BBC Sport: is it all balls?
Once upon a time Motor Sport was consulted by the BBC — the conference included a sports-producer and the top tennis commentator — as to how motor racing could be presented on the air.
Since then Formula One and other classes of racing have been a much-appreciated part of television broadcasts. BBC coverage not only entertains the viewers, but enables motoring enthusiasts to get a good impression of a race before consulting their favourite magazine for the full facts.
Alas, the standard of BBC race-reporting has recently fallen. It is now all balls — football, cricket, tennis, snooker, golf, rugby, volleyball, hockey or whatever — seemingly at the expense of sport on wheels. Advertised viewing times for the latter are changed to accommodate extended snooker or golf matches.
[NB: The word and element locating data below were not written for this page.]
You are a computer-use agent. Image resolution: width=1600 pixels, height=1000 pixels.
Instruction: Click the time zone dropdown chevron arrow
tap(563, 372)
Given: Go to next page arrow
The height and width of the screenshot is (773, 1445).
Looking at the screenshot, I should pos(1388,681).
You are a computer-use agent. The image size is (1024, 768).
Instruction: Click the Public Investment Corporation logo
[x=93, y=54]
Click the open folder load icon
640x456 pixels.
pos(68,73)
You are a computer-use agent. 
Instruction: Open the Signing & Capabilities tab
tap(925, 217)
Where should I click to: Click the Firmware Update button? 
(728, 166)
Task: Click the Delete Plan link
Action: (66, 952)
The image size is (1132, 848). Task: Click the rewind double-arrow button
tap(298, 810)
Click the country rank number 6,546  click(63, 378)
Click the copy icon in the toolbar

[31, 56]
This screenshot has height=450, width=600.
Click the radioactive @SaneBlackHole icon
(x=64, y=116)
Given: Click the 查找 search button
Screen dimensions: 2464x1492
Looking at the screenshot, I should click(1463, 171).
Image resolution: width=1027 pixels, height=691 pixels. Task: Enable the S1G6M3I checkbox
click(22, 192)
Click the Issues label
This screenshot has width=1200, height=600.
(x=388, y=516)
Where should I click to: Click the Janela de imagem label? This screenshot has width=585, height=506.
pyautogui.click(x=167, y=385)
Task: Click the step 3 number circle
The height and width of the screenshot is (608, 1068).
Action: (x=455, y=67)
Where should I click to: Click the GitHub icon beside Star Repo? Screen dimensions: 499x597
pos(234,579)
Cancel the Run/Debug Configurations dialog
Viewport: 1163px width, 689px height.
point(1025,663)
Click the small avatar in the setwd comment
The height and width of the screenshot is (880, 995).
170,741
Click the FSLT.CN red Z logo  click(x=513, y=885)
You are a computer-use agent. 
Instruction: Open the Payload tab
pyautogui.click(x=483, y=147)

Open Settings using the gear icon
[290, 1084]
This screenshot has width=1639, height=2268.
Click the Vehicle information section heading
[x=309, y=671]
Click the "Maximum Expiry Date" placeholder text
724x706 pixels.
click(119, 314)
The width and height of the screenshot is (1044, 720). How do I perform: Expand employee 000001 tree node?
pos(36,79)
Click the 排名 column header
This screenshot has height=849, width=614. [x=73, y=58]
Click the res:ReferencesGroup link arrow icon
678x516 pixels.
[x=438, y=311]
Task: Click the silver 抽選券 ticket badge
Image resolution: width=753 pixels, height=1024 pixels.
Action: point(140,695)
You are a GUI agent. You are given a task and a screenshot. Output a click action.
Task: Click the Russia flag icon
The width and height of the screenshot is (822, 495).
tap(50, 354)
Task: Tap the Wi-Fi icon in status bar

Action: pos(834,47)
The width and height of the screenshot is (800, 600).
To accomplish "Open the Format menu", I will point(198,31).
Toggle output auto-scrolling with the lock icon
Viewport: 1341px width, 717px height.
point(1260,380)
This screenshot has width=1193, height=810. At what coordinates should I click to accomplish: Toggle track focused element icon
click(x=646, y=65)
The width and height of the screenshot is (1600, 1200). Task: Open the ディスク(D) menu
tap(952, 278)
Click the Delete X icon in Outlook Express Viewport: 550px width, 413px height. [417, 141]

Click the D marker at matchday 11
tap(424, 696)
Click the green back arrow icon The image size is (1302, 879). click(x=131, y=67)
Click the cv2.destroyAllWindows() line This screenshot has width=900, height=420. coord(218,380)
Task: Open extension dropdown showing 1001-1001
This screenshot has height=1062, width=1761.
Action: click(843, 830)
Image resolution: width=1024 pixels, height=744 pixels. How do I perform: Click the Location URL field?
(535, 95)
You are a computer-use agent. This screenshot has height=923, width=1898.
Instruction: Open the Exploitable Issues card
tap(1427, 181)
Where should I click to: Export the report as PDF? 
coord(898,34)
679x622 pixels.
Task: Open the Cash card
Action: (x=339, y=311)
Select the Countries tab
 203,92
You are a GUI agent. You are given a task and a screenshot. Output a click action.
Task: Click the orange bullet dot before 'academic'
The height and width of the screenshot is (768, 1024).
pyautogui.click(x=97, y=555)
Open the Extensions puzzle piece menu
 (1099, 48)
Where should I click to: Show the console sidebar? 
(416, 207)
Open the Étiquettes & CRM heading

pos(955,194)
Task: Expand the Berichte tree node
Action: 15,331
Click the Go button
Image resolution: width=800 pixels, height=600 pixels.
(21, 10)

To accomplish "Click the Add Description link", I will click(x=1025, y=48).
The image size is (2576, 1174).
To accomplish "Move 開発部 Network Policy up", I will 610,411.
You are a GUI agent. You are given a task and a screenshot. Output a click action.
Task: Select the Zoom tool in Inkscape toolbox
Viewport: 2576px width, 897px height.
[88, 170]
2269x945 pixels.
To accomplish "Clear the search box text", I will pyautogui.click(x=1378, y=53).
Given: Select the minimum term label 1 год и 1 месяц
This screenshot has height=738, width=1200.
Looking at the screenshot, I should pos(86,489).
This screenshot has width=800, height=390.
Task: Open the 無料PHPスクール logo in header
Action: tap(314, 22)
Ball games are accorded full-match coverage, frequent play-backs, interviews with managers and players, and repeat programmes. In contrast, motor racing tends to get poor visuals (not necessarily the BBC’s fault), truncated races and Murray Walker’s commentaries postponed until nearly midnight.
Worse still was the absolutely astonishing non-coverage of this year’s Le Mans 24-Hour Race, and Jaguar domination thereof — this in spite of published viewing times and the tremendous interest which Jaguar’s participation caused.
The BBC owes tens of thousands of licence holders an explanation as to why it was not prepared to spend, we understand, a mere £1000 or less on televising this important race and the British victory. If such an explanation is not forthcoming, and quickly, the conclusion must be that the BBC now considers other sports more important than motor racing — all balls, in fact!